Hammacher associated Hepworth's use of colour and strings with her growing consciousness of the landscape (Hammacher 1987, p.92), quoting from her retrospective statement: 'The colour in the concavities plunged me into the depth of water, caves, of shadows deeper than the carved concavities themselves. The strings were the tension I felt between myself and the sea, the wind or the hills' (Read 1952, section 4). This statement would be echoed by John Wells in discussing his Relief Construction, which sprung from his relationship with Hepworth, Nicholson and Gabo during the war. Hepworth certainly imagined Sculpture with Colour
on a large enough scale to be sited in the landscape. On completing the wooden version in 1943, she told Ramsden (4 March 1943) that she, 'should love to make it larger against the sea and sky as we have it here' (TGA 9310). Her album of work, compiled c.1960, includes a photograph of the wooden version superimposed on a blue sky with clouds (TGA). Nevertheless, her production of the first maquette for a sculpture with colour in London would seem to dissociate the idea from her relocation to Cornwall. Writing in 1950 or 1951, the artist listed Sculpture with Colour
along with two other works related to her environment - Wave
and Pelagos
(Tate Gallery T00699) - as one of the only three of her works which were not anthropomorphic. But then, she added, 'this was an eye, a God's eye if you like' (letter to E.H. Ramsden and Margot Eates, nd, TGA 9310).
This version of Sculpture with Colour (Deep Blue and Red)
was sold to Mary Buchanan, a friend of the artist and wife of the St Ives novelist George Buchanan, in the autumn of 1941. Hepworth wrote to Nicholson on 11 October, 'Mary Buchanan sent me a cheque and asked for model quickly' (letter, nd [11 Oct. 1941], TGA 8717.1.1.261).
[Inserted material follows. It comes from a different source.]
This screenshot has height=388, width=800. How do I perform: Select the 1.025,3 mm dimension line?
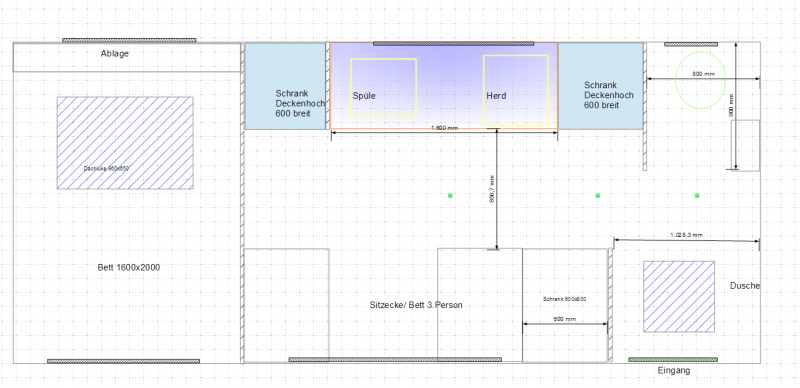(687, 239)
At the end of the decade the artist Wilhelmina Barns-Graham, also a friend of Hepworth's, acquired it from Mrs Buchanan along with a small version of Gabo's Spiral Theme
(Naum Gabo, Spiral Theme
(1941), 1942, Scottish National Gallery of Modern Art, Edinburgh). Of the other versions, number 1 was given by Ben Nicholson to their daughter Sarah and damaged when a bronze cast was made of it in 1964. The third was given by the artist to the architects Maxwell Fry and Jane Drew, who sold it at Sotheby's on 24 March 1980 (lot 259); the fourth, originally purchased by Peter Watson, was later acquired by Nicholson and passed on to their other daughter, Rachel; the fifth was bequeathed by Helen Sutherland to Nicolete Gray. The wooden version was given to the Carnegie Institute and sold by them in 1980; it, too, is now in the Hepworth family collection. In 1968 a bronze cast was made in an edition of nine and exhibited at Gimpel Fils in October 1972 (Sculpture with Colour, BH 459, repr. artist's albums, TGA 7247.38).